Strade Sicure, spacca la maggioranza: FI “I soldati facciano i soldati”, la Lega insorge “Così si ragiona come la sinistra”
Nuove tensioni tra Fratelli d’Italia e Lega sull’operazione Strade Sicure. Malan difende la linea Crosetto, Romeo replica duramente e rivendica l’effetto deterrenza dei militari.
La frase di Malan accende lo scontro nella maggioranza
Seppur a bassa intensità, le frizioni tra Fratelli d’Italia e Lega non si arrestano mai del tutto, e tornano a emergere con chiarezza sul tema della sicurezza.
Al centro dell’ultimo scontro c’è l’operazione Strade Sicure, attiva da quasi vent’anni e basata sull’impiego dei militari dell’Esercito Italiano nel pattugliamento delle grandi città.
A far deflagrare la polemica è stata una dichiarazione del capogruppo di FdI al Senato Lucio Malan, che ha sposato apertamente la linea del ministro della Difesa Guido Crosetto.
“I soldati devono fare i soldati”, ha affermato Malan, sostenendo che nelle città e nelle stazioni sarebbe preferibile una presenza rafforzata delle forze di polizia, poiché i militari non possono svolgere alcune attività tipiche dell’ordine pubblico.
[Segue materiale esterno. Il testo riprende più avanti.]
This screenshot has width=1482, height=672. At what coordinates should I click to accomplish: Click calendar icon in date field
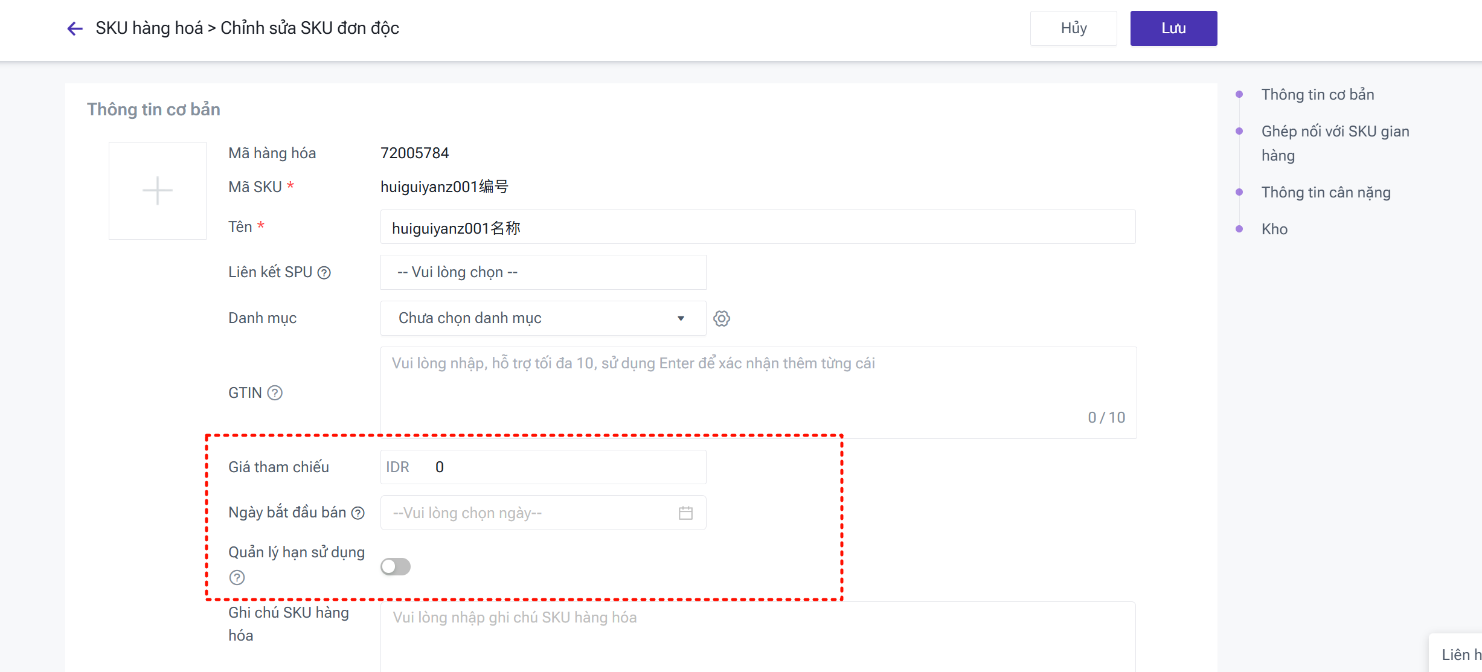point(685,513)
Una posizione che, di fatto, entra in rotta di collisione con quella della Lega e del suo leader Matteo Salvini, da tempo favorevole a un aumento del contingente.
La replica della Lega: “Così si ragiona come la sinistra”
La risposta del Carroccio non si è fatta attendere.
Il capogruppo della Lega al Senato Massimiliano Romeo è intervenuto nel giro di poche ore, anche se in un giorno festivo, con toni duri e polemici.
Secondo Romeo, nella maggioranza c’è chi “cambia idea” e finisce per comportarsi come i governi di centrosinistra, proprio su un tema che per la Lega rappresenta una priorità assoluta.
Rivendicando la propria linea, il senatore leghista ha ricordato che l’impiego dei militari con compiti di sicurezza fu introdotto nel 2008 dal governo Silvio Berlusconi, con Ignazio La Russa alla Difesa, e che fu invece il governo Conte 2 a ridurre progressivamente il contingente.
Una scelta che, secondo Romeo, avrebbe depotenziato una misura efficace e che la Lega avrebbe poi reintegrato alla prima occasione utile.
Effetto deterrenza e sicurezza, linea comune ma tensioni evidenti
Nel suo intervento, Massimiliano Romeo ha insistito su un punto chiave: l’effetto deterrenza garantito dalla presenza dei militari nelle strade e nelle stazioni, definito “più efficace di mille norme scritte”.
Un riferimento diretto alle aree più colpite dalla criminalità, in particolare le stazioni ferroviarie, tornate al centro del dibattito sulla sicurezza.
Nonostante lo scontro, le due forze di maggioranza restano formalmente allineate sull’obiettivo di rafforzare la sicurezza.
Lo stesso Lucio Malan ha parlato di misure più stringenti e ha criticato quella che definisce una improvvisa “fiammata di securitarismo” della sinistra, accusata di aver contrastato per anni tutte le proposte in materia.
Anche sullo sfondo resta il dossier più ampio, dal decreto Ucraina alle altre scelte di politica estera, rispetto alle quali Malan ha assicurato che non sono attese defezioni da parte della Lega.
Ma sul tema Strade Sicure la distanza politica resta evidente, e il confronto interno alla maggioranza continua a segnare il confine tra due visioni diverse dello stesso obiettivo: garantire più sicurezza senza rinunciare alla propria identità politica.